- _EXERCISE DESCRIPTION_
Print exactly, and only, the lines running from the line containing "The image size is (1400, 868)." through the end of the records below.
=== THE DATA ===
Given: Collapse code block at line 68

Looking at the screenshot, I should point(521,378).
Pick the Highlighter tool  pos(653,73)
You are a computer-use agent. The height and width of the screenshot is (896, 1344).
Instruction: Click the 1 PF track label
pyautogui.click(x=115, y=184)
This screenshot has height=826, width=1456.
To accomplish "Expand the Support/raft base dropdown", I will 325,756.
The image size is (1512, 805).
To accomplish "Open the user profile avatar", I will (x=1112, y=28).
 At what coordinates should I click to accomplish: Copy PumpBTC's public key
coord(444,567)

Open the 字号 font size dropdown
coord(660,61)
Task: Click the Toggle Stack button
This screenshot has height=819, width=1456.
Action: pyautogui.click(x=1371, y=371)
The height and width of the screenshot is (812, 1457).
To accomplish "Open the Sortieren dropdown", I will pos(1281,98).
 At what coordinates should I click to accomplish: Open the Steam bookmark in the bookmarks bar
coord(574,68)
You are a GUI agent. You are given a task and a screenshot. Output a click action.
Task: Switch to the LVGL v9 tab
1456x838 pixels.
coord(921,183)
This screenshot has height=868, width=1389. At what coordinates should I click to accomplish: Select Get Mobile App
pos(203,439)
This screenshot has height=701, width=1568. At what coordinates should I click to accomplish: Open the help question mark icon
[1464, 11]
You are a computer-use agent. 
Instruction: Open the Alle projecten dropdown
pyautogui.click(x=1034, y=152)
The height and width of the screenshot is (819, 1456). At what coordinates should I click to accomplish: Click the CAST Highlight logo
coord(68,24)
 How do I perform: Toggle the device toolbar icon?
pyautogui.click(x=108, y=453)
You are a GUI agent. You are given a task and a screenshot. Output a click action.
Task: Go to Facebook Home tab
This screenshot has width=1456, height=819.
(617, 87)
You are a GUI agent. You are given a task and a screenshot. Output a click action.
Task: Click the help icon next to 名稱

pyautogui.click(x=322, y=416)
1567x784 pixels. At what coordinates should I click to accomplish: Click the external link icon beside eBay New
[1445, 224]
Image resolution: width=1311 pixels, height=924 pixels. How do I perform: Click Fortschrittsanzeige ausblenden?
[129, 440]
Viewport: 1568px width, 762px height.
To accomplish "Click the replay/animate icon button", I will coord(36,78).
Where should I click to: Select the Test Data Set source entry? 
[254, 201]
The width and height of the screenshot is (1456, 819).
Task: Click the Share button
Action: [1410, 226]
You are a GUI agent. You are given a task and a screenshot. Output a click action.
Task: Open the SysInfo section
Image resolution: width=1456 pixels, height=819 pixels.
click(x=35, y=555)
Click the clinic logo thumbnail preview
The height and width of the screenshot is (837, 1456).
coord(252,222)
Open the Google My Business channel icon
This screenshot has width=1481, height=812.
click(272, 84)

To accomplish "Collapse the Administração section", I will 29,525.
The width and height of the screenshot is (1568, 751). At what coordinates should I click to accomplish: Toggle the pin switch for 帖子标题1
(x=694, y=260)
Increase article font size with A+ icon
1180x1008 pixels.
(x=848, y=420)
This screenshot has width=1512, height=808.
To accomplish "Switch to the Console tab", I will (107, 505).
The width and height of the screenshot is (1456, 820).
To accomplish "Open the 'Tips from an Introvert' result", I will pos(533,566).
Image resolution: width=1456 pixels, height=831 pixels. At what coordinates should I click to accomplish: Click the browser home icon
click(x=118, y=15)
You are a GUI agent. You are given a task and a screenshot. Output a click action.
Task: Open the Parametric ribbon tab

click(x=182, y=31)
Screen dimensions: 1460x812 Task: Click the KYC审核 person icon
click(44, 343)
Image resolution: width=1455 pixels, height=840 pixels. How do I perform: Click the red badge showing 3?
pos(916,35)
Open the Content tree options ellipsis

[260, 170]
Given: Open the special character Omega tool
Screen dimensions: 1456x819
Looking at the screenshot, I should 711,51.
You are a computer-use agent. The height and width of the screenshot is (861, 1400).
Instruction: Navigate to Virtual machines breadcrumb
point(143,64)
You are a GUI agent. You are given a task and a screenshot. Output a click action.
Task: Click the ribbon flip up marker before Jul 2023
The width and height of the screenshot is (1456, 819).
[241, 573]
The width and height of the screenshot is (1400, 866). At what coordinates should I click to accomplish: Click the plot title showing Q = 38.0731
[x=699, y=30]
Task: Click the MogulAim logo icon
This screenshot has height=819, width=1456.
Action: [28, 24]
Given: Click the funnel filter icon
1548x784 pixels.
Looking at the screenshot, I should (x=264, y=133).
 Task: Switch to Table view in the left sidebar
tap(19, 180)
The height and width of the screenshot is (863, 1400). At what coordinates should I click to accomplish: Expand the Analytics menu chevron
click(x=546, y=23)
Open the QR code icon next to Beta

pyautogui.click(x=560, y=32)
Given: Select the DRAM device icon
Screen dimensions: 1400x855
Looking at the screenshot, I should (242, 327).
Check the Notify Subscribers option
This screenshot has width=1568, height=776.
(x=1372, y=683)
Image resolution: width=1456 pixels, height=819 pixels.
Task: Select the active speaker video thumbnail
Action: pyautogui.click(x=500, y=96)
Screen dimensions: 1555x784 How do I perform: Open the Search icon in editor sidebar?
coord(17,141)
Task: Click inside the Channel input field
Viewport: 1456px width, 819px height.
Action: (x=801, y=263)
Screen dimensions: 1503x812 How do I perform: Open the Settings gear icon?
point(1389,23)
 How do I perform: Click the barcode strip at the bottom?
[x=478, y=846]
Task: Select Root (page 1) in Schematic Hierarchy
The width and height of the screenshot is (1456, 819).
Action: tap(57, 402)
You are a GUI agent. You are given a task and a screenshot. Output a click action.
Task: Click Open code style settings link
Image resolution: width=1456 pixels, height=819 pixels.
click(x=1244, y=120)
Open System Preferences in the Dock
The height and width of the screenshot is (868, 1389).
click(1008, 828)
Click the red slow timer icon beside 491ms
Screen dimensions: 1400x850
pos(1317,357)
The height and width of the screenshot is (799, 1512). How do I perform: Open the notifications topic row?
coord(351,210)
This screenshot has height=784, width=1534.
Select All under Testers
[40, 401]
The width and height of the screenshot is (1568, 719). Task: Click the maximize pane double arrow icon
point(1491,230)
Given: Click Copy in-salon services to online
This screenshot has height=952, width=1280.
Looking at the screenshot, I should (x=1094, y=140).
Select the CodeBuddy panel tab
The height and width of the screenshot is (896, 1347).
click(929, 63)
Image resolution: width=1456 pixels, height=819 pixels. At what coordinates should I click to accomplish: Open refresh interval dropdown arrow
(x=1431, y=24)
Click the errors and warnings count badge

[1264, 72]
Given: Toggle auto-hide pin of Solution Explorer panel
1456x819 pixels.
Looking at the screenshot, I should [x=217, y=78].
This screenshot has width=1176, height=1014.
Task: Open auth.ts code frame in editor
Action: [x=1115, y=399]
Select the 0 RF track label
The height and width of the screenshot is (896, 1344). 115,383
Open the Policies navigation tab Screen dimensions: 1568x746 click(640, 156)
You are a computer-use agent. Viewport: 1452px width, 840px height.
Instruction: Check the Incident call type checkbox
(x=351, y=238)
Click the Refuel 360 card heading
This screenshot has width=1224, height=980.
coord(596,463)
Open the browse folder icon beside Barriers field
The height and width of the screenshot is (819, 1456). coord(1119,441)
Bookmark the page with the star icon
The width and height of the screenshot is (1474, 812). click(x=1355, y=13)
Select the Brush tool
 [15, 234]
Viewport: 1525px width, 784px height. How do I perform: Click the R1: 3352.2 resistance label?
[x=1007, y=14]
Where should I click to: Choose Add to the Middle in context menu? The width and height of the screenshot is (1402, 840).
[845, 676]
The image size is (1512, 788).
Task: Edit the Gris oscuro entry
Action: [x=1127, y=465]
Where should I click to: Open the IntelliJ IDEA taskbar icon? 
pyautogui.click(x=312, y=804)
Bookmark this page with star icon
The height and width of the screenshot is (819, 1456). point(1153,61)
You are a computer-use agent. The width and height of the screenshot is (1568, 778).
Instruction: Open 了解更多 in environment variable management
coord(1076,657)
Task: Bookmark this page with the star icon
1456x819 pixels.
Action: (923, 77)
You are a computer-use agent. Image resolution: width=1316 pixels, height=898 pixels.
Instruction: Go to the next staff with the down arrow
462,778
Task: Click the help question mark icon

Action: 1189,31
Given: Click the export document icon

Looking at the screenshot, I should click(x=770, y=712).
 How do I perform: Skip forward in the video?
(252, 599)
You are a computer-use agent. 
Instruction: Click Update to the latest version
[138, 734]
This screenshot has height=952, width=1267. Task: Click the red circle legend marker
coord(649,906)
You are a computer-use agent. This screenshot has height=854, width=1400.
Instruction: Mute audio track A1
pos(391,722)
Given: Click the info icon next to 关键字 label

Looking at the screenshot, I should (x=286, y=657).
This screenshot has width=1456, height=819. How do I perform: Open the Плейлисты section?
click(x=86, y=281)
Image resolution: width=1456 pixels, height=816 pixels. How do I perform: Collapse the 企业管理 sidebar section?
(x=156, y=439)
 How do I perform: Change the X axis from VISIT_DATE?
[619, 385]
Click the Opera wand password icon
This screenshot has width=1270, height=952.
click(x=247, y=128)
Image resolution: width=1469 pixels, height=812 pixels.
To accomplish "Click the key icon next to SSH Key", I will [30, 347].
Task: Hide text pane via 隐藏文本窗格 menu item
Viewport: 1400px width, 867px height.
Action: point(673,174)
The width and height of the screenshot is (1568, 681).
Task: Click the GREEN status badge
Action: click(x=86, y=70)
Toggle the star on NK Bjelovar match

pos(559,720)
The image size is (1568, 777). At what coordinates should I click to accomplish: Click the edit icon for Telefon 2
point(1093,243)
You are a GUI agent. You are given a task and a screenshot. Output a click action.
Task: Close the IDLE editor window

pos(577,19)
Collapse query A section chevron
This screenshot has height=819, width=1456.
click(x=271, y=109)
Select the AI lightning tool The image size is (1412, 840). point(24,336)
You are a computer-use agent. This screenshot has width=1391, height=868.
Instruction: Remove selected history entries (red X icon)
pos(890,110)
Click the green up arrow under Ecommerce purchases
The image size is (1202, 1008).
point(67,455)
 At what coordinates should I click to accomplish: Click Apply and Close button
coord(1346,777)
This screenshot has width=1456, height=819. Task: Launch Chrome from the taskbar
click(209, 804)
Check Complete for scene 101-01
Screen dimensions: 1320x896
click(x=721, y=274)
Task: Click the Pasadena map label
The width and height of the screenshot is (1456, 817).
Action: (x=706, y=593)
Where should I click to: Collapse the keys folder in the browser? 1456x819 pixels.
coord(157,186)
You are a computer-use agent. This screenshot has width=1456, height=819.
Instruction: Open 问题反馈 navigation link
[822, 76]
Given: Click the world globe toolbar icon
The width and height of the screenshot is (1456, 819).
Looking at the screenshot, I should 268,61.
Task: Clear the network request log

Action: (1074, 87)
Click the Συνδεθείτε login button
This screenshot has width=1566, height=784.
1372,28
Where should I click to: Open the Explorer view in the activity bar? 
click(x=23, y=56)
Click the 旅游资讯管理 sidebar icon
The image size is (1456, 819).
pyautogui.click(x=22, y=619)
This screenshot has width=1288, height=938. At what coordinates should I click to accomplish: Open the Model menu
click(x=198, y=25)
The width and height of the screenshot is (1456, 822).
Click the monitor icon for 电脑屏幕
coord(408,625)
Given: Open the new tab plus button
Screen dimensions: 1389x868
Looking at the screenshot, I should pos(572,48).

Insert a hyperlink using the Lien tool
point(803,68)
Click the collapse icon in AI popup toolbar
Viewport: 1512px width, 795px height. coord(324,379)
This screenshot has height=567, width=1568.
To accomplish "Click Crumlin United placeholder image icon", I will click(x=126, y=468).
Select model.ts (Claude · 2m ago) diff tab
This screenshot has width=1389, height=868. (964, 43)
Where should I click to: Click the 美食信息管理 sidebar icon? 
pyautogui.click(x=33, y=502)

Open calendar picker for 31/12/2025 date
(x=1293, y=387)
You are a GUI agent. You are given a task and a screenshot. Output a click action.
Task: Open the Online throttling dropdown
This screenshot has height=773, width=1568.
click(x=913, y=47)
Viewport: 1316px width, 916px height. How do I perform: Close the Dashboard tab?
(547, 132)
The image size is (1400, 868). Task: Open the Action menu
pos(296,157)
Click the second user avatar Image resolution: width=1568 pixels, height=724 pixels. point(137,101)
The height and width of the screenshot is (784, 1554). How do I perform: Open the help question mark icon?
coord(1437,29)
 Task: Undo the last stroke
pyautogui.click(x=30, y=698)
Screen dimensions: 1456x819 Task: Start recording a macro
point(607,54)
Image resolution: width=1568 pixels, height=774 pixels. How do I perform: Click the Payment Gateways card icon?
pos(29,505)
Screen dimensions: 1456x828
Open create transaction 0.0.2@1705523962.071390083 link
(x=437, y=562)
===
- _EXERCISE RESPONSE_
The image size is (1400, 868). Task: Open the Action menu
pos(296,157)
Click the second user avatar Image resolution: width=1568 pixels, height=724 pixels. point(137,101)
The height and width of the screenshot is (784, 1554). How do I perform: Open the help question mark icon?
coord(1437,29)
 Task: Undo the last stroke
pyautogui.click(x=30, y=698)
Screen dimensions: 1456x819 Task: Start recording a macro
point(607,54)
Image resolution: width=1568 pixels, height=774 pixels. How do I perform: Click the Payment Gateways card icon?
pos(29,505)
Screen dimensions: 1456x828
Open create transaction 0.0.2@1705523962.071390083 link
(x=437, y=562)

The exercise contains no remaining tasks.